[EM] Demorep & Approval
MIKE OSSIPOFF
nkklrp at hotmail.com
Fri Mar 30 14:33:15 PST 2001
>Sincere
>
>51 A (100) B (99)
> 3 B (100)
>46 C (100)
>
>100
>
>B wins (54) using simple Approval even though A has a *real* first choice
>majority.
In this example, the A voters' mis-estimate would be plausible, since
there's only a small difference between A having a majority and A
having being outpolled by C. But this scenario that makes that
mis-estimate plausible is the kind of scenario where IRV fails--
a very low-favoriteness middle compromise.
So if an IRV promoter wanted to show a reasonable mis-estimate in
Approval, he'd have to use the kind of example that's been the
standard IRV badexample. For instance, if we make B just a little bit
stronger in the above example, then B is the median candidate, the
sincere CW, and the example is an IRV badexample.

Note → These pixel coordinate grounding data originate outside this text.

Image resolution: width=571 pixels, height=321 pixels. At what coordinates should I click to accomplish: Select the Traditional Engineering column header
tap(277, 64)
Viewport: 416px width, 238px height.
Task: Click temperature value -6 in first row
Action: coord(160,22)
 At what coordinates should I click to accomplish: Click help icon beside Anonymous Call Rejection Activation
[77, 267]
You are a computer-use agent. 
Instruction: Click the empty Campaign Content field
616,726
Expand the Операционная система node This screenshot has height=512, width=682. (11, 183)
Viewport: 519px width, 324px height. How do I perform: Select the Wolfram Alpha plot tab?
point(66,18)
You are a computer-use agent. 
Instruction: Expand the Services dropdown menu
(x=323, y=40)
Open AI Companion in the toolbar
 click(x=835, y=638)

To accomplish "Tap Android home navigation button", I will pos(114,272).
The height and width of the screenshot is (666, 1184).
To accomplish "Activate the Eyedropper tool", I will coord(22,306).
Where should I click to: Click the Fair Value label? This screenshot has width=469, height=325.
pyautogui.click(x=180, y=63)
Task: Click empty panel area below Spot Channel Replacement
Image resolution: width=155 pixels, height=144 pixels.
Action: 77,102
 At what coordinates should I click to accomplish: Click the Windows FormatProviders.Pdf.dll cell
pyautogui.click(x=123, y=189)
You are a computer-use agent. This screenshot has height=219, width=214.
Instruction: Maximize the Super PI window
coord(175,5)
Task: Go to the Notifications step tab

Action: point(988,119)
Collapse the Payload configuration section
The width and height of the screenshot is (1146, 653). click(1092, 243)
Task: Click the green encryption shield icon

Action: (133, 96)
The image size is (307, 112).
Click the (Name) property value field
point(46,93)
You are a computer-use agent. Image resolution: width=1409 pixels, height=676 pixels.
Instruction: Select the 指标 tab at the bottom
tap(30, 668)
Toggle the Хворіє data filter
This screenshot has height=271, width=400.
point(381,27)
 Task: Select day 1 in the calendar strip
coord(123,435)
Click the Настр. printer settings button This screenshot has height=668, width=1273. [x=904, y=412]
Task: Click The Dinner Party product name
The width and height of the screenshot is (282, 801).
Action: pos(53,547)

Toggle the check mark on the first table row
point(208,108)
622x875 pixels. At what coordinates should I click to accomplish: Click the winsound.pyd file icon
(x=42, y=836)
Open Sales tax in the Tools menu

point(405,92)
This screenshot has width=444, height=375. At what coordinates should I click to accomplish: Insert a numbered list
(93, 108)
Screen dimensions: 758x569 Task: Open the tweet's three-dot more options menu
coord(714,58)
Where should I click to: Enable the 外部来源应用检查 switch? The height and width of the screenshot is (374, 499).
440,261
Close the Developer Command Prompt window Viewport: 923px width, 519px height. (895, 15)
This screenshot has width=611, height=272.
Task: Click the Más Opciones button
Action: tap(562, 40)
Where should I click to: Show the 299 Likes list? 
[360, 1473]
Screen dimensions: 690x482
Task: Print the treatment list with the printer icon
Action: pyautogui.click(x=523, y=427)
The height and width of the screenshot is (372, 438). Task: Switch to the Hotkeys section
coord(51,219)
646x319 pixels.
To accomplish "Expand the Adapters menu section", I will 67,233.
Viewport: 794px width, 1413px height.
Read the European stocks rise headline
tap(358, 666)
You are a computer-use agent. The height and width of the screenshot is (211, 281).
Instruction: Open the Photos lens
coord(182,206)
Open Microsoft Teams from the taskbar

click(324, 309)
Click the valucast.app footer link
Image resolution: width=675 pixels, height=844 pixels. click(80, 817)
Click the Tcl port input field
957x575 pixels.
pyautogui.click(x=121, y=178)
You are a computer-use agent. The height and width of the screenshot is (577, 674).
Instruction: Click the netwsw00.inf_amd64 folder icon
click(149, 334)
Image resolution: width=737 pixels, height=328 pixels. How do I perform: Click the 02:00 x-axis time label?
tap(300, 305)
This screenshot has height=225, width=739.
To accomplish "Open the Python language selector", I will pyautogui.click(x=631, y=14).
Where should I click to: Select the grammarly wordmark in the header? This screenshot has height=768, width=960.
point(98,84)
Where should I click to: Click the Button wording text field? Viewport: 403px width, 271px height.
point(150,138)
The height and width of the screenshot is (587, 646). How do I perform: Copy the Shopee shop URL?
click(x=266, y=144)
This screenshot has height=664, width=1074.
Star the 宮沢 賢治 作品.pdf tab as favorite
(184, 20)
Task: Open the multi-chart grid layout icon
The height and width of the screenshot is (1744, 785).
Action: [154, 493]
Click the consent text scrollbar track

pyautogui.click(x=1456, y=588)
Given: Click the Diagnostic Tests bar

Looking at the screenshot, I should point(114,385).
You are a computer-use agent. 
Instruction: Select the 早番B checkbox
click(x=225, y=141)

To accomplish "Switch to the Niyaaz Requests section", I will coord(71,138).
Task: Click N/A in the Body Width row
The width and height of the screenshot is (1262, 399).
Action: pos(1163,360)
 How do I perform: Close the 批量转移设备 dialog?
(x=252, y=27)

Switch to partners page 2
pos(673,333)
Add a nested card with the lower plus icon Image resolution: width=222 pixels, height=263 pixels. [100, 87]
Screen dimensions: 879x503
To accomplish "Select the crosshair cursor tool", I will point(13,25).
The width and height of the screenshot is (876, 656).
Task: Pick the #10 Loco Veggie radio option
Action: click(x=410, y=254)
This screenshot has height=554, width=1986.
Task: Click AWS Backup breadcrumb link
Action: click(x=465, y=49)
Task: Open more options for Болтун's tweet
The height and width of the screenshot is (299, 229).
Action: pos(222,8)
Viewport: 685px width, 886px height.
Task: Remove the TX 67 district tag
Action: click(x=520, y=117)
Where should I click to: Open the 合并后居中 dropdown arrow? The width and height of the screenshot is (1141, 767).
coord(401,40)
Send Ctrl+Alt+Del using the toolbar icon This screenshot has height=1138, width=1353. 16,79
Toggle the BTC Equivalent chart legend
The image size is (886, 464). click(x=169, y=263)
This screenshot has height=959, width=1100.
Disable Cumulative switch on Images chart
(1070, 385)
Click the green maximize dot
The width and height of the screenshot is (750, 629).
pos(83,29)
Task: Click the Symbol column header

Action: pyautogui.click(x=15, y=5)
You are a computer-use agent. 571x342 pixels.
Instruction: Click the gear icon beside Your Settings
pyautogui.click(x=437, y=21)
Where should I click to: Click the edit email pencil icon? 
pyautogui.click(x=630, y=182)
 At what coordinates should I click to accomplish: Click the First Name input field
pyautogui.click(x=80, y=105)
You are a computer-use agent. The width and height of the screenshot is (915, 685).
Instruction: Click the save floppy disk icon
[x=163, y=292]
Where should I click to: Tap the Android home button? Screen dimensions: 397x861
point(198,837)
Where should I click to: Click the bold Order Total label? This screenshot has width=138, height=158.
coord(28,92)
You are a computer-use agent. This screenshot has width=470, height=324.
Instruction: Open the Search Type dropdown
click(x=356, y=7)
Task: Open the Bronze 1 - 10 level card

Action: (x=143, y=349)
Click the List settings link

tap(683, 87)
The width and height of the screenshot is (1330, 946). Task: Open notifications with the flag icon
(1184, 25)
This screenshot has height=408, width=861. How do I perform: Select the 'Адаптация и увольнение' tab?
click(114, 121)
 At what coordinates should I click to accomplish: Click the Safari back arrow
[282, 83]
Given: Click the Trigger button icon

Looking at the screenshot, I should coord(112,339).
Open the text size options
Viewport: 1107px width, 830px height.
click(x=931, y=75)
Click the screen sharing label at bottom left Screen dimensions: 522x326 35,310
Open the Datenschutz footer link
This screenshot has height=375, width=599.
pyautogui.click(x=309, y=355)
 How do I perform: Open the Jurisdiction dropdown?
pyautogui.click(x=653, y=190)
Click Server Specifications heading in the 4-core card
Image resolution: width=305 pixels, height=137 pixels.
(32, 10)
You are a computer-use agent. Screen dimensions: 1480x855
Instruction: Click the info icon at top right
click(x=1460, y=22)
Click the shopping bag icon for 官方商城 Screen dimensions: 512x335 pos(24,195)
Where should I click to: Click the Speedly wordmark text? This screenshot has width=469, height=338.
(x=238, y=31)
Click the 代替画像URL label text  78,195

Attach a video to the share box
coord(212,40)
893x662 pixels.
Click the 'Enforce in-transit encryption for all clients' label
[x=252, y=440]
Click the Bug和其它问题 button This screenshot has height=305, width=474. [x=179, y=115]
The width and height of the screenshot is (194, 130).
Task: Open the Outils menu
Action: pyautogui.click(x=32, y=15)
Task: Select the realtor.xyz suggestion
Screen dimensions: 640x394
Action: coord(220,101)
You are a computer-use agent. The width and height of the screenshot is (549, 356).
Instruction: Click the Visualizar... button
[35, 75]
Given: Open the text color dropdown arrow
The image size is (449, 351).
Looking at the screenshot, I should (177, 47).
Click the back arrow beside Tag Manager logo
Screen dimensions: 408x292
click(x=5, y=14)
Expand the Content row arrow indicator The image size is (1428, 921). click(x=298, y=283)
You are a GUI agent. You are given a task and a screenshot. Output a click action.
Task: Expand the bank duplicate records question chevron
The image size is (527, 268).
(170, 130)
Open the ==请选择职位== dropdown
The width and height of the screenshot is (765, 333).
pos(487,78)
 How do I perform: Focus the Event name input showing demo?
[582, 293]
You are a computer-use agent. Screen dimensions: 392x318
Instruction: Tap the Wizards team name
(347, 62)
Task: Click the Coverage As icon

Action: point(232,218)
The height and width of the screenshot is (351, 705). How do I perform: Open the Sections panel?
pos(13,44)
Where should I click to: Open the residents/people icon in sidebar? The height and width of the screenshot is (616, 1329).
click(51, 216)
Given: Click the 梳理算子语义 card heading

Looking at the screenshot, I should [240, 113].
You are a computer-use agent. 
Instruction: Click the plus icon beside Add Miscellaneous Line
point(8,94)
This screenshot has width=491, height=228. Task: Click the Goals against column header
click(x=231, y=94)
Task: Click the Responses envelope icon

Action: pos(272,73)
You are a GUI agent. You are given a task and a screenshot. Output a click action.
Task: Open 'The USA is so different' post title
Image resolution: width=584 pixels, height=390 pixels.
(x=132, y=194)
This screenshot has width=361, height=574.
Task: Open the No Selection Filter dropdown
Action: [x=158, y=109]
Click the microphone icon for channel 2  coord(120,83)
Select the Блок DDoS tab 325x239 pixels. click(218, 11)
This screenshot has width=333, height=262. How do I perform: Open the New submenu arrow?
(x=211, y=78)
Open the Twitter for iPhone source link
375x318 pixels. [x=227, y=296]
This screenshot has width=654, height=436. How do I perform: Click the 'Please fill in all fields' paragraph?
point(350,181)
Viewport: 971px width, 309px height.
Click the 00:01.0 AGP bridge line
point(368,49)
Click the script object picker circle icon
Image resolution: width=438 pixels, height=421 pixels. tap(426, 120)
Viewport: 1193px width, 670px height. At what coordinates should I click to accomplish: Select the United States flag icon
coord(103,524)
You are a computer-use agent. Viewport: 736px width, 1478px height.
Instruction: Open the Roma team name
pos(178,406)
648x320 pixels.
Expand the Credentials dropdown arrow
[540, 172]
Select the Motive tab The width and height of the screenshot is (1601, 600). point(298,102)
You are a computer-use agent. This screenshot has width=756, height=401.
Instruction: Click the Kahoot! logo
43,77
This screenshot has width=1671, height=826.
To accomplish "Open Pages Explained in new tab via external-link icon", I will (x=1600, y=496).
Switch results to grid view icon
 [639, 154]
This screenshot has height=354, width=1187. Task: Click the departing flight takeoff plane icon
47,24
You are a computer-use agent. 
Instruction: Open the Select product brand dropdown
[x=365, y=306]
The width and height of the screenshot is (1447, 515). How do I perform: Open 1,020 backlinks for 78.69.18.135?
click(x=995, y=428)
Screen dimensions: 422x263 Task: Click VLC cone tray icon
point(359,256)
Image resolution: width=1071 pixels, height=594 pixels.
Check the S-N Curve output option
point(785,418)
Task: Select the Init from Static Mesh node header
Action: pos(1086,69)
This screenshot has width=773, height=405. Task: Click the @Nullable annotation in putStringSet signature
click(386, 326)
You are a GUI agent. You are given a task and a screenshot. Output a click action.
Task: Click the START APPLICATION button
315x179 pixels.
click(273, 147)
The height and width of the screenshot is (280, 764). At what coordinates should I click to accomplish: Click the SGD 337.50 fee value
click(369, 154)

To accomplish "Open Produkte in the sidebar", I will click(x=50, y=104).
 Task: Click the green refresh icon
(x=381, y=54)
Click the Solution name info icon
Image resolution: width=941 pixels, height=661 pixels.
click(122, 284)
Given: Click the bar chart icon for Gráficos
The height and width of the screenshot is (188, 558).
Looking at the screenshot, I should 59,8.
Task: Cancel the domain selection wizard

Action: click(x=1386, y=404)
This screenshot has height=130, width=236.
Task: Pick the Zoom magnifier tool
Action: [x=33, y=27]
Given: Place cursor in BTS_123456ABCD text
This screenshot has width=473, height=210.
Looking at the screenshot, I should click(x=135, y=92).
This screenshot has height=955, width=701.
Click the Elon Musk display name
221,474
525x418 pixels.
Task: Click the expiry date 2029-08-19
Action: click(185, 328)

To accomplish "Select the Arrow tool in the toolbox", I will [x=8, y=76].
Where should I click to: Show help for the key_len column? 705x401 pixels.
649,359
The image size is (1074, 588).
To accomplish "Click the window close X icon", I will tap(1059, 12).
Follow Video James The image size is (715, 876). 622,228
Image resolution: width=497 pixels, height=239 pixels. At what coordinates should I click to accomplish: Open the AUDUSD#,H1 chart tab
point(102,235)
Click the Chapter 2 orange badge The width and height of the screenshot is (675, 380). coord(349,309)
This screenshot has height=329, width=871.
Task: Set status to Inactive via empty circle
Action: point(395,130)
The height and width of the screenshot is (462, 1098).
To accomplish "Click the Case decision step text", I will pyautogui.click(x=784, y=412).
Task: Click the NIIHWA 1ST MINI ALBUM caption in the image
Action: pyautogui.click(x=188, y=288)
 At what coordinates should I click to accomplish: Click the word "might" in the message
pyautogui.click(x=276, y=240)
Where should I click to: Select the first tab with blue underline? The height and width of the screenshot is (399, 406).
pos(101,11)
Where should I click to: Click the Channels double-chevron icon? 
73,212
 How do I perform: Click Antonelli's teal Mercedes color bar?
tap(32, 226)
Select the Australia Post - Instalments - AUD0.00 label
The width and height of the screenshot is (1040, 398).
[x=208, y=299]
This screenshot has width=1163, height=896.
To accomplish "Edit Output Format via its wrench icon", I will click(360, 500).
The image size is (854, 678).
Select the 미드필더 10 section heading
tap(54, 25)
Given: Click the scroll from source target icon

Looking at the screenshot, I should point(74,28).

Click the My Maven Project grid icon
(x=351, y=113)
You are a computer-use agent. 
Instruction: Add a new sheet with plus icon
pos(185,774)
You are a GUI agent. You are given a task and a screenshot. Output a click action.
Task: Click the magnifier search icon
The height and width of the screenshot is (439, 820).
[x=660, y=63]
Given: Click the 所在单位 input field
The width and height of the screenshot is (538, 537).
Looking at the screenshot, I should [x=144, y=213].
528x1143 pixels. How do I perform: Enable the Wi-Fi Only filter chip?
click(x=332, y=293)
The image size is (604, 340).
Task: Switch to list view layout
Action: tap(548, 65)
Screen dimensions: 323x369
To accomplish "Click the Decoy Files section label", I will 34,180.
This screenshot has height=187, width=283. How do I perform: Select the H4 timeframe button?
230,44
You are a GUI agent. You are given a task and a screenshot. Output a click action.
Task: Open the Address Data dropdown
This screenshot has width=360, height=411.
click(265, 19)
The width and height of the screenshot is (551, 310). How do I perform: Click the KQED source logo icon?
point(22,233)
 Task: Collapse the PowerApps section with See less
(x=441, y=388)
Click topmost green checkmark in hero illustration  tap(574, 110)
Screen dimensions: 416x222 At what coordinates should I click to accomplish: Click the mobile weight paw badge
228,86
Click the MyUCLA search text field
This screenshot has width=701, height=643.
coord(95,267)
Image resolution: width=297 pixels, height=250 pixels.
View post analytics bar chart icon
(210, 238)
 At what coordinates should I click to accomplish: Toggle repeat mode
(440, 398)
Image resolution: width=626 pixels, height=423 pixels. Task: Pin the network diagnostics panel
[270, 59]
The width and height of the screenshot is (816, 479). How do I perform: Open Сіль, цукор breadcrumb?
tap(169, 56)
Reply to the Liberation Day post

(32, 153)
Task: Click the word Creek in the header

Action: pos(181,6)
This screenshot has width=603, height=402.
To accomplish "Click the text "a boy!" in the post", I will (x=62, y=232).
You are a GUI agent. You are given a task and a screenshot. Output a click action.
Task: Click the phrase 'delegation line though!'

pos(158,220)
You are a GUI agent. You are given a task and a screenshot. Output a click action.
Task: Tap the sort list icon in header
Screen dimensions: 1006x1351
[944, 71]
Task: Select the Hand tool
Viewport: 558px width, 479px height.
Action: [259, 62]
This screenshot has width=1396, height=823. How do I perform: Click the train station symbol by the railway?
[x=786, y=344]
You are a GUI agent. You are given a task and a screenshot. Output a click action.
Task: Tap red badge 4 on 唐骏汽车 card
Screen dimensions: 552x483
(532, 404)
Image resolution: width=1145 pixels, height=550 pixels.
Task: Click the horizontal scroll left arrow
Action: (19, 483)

Additionally, notice that Approval errs in the above example by
electing Middle when an extreme has a 1st choice majority. When everyone
has the same erroneous predictive information, that's the only way
that Approval will fail. On the other hand, when IRV fails, it fails
by jumping to an extreme. IRV's way of failing differs by being more
drastic, more likely to be disastrous, more likely to result in irreparable
damage--when it fails in the way that it will if everyone
votes sincerely, as the IRVies claim people will vote.